Each line below that carries the string "watermark" must appear in the answer.

Stored records
* * *
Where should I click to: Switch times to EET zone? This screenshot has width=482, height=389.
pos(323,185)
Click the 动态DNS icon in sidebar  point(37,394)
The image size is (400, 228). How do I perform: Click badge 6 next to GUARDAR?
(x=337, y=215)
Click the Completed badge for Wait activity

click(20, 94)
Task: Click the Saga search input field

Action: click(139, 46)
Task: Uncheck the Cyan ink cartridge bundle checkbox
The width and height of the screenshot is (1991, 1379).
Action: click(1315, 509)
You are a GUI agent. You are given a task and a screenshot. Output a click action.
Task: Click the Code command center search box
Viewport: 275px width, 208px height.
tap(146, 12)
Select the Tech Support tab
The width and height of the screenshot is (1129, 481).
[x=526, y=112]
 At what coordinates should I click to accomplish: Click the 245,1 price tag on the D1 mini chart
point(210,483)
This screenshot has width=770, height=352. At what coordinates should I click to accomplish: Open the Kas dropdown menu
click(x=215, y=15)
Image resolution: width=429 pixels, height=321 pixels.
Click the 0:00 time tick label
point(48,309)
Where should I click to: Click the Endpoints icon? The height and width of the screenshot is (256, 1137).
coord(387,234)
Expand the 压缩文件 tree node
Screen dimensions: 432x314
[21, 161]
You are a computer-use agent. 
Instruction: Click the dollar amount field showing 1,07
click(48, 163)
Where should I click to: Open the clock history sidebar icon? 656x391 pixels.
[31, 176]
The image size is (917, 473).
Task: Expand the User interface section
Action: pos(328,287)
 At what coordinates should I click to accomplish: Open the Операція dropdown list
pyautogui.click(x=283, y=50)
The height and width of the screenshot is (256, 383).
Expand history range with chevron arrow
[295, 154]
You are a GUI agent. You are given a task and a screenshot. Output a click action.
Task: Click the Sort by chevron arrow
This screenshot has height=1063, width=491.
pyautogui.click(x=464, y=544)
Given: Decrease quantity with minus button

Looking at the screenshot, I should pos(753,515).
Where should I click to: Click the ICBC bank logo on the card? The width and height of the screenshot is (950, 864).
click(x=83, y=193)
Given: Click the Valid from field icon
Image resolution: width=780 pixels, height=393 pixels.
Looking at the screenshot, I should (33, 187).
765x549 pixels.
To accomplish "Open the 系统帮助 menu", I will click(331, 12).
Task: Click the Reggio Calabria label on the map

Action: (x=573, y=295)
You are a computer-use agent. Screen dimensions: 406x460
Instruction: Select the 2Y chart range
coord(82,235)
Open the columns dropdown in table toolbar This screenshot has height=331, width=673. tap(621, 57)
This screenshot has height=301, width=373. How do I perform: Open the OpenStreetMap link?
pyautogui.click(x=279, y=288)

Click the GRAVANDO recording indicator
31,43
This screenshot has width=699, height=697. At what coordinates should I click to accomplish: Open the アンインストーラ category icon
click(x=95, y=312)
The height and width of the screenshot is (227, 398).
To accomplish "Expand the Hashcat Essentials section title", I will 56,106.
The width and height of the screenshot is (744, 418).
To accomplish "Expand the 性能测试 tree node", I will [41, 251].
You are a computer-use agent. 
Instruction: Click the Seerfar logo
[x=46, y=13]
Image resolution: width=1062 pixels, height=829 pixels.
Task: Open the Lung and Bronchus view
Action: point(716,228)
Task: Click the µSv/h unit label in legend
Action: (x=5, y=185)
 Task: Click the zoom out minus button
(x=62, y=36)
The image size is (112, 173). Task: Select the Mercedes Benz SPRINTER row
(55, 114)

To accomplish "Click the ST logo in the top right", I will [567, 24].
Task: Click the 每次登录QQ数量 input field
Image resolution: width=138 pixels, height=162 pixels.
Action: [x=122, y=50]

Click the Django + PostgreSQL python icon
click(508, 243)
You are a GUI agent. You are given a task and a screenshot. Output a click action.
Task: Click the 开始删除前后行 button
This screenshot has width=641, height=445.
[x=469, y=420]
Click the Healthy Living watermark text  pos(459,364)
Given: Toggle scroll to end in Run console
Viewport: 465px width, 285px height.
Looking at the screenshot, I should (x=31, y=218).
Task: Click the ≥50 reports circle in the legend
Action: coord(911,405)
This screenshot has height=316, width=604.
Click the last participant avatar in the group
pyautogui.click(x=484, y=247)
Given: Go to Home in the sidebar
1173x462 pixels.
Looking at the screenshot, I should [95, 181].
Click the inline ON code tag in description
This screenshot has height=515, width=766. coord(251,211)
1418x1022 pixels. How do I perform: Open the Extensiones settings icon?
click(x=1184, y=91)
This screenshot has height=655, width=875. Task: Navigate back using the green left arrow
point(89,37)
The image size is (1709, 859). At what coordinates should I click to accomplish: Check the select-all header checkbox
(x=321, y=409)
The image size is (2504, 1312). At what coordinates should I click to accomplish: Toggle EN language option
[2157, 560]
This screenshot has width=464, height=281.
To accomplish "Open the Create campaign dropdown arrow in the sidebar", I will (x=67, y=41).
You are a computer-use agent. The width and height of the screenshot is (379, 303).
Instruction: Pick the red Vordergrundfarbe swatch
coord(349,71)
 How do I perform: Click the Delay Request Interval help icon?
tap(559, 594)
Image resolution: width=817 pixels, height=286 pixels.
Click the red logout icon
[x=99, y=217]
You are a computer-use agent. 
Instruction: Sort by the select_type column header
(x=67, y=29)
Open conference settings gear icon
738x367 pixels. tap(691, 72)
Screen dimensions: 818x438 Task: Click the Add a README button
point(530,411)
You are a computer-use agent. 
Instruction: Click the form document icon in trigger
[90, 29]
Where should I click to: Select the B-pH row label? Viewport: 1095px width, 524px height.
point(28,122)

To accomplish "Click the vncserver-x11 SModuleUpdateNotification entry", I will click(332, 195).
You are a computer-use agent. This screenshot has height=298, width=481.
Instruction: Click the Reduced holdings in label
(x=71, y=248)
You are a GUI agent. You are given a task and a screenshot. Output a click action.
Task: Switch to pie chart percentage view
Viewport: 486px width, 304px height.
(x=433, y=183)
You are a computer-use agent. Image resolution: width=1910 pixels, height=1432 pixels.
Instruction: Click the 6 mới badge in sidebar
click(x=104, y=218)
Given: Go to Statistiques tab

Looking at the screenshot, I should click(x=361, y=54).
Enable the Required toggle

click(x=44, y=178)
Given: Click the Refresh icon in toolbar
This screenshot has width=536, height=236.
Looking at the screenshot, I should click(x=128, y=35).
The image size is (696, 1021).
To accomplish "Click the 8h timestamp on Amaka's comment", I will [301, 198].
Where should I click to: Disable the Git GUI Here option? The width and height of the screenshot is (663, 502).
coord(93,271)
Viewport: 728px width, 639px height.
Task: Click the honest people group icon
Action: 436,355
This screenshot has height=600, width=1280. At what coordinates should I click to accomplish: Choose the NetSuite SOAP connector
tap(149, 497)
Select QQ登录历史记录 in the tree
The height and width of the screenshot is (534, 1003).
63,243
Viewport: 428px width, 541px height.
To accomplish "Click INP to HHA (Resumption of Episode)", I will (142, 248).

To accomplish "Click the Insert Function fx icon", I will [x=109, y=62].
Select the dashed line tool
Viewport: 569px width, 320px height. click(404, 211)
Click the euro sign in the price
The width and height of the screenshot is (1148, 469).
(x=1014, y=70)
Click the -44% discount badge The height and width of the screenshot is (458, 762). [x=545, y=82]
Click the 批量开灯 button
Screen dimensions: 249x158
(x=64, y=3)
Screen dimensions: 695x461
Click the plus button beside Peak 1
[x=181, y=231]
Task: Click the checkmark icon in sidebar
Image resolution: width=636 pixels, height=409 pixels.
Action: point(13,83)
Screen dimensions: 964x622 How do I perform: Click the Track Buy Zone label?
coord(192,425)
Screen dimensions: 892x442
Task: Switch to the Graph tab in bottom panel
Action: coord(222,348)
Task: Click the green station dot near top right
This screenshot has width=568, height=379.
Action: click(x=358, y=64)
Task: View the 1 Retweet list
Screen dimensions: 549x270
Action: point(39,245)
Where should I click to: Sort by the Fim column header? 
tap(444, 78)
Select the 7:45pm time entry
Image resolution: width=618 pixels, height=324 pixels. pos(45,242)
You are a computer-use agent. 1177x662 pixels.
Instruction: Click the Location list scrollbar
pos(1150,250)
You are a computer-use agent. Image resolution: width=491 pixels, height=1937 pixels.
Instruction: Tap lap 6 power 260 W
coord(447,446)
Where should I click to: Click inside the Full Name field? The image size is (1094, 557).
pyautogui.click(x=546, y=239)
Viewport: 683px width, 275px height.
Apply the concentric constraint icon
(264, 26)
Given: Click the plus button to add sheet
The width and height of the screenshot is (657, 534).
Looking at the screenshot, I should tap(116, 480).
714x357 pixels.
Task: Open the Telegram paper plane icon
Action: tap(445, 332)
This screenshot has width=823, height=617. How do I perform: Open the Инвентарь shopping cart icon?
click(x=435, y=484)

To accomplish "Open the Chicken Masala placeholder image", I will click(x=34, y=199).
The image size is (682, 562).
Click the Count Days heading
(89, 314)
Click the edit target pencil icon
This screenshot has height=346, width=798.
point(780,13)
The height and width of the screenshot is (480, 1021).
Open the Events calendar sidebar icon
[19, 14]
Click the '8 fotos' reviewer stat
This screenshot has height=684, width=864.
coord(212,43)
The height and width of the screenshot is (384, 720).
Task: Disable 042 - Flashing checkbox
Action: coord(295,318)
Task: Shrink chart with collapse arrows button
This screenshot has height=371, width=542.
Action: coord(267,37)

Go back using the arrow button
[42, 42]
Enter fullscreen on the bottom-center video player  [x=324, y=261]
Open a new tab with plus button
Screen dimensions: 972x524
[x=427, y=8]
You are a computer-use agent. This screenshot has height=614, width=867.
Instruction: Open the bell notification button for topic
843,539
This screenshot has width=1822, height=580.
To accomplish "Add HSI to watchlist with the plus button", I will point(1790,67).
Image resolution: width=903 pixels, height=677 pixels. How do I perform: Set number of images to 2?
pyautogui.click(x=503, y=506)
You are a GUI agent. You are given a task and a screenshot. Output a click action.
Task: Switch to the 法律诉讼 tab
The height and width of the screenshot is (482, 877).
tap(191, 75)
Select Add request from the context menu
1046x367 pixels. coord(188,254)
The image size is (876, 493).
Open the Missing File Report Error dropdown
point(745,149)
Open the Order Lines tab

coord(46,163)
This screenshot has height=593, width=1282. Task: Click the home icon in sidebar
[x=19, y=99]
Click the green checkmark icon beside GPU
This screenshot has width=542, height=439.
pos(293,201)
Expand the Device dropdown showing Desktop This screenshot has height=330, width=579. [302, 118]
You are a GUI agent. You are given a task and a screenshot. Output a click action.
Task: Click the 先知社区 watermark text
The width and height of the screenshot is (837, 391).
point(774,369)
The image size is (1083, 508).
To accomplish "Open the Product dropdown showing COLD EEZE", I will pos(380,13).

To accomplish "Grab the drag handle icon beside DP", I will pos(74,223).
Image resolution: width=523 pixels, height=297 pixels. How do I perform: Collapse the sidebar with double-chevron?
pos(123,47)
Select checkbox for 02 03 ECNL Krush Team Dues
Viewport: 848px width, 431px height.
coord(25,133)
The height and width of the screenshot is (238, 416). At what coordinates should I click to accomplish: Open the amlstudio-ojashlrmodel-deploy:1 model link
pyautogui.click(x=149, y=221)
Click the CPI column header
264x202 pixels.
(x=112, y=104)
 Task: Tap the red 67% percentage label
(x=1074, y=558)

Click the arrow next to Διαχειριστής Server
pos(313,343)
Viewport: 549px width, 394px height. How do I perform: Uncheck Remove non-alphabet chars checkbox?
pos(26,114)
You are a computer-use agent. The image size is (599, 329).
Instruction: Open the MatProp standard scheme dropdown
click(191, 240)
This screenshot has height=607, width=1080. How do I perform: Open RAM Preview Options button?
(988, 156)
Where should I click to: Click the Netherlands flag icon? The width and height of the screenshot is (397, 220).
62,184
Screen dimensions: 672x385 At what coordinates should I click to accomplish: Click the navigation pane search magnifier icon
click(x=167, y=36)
* * *
*Written answer:*
Click the Healthy Living watermark text  pos(459,364)
Task: Click the 先知社区 watermark text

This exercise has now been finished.